Teacher Preparation Policy
Student Growth Data: The Massachusetts Department of Elementary and Secondary Education annually collects data on the impact of educator preparation programs' completers on student learning by reporting the evaluation ratings of teachers under the state's evaluation system, which includes student growth.
Licensure Exam Pass Rates:
Massachusetts publishes final pass rates of all test takers for content tests at the institutional and state level. The state also publishes first-time pass rates for all test takers at the state level.
Publish first-time and final pass rate data at the program level for all test takers.
Although Massachusetts publishes final pass rate data of all test takers at the institutional level, the state should publicly report first-time and final pass rate data for all test takers at the program level. Doing so allows the state, programs, and prospective teacher candidates to analyze the strength of programs' ability to prepare teachers in core content areas. Prospective teacher candidates deserve access to relevant information to determine which programs are most likely to enable them to earn a standard teaching license.
Massachusetts recognized the factual accuracy of this analysis; however, this analysis was updated subsequent to the state's review.
1C: Program Performance Measures
The state should examine a number of factors when measuring the performance of and approving teacher preparation programs.[1] Although the quality of both the subject-matter preparation and professional sequence is crucial, there are also additional measures that can provide the state and the public with meaningful, readily understandable indicators of how well programs are doing when it comes to preparing teachers to be successful in the classroom.[2]
States have made great strides in building data systems with the capacity to provide evidence of teacher performance.[3] These same data systems can be used to link teacher effectiveness to the teacher preparation programs from which they came. States should make such data, as well as other objective measures that go beyond licensure test pass rates, central components of their teacher preparation program approval processes, and they should establish precise standards for performance that are more useful for accountability purposes.[4]
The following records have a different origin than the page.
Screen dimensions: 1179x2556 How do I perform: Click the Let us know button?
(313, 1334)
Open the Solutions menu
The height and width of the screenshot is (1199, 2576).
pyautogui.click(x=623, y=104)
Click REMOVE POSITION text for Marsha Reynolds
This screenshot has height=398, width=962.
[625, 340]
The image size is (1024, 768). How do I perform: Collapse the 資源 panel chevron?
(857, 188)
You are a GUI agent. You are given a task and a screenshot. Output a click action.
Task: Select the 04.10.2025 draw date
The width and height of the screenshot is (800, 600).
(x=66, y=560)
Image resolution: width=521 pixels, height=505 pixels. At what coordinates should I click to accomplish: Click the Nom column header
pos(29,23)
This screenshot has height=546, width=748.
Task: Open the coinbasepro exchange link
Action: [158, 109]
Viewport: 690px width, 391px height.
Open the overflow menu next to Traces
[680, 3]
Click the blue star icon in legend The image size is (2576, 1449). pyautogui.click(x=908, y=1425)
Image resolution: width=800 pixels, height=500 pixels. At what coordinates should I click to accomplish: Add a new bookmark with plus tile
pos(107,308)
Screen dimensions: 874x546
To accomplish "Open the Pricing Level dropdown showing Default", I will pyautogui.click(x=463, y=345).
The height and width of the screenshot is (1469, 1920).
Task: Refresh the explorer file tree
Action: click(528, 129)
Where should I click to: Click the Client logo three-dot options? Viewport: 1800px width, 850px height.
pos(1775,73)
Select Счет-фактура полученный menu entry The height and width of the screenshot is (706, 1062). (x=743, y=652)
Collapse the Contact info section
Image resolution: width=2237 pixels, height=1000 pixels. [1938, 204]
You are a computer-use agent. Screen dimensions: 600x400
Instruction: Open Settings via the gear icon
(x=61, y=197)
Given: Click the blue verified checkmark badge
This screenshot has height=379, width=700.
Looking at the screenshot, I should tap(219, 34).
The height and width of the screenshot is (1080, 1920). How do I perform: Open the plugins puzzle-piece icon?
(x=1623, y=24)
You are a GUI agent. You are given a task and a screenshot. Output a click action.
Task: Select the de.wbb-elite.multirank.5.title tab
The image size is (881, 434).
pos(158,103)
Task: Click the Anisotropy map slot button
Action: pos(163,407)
National accrediting bodies, such as CAEP, are raising the bar, but are no substitute for states' own policy. A number of states now have somewhat more rigorous academic standards for admission by virtue of requiring that programs meet CAEP's accreditation standards. However, whether CAEP will uniformly uphold its standards (especially as they have already backtracked on the GPA requirement) and deny accreditation to programs that fall short of these admission requirements remains to be seen.[5] Clear state policy would eliminate this uncertainty and send an unequivocal message to programs about the state's expectations.[6]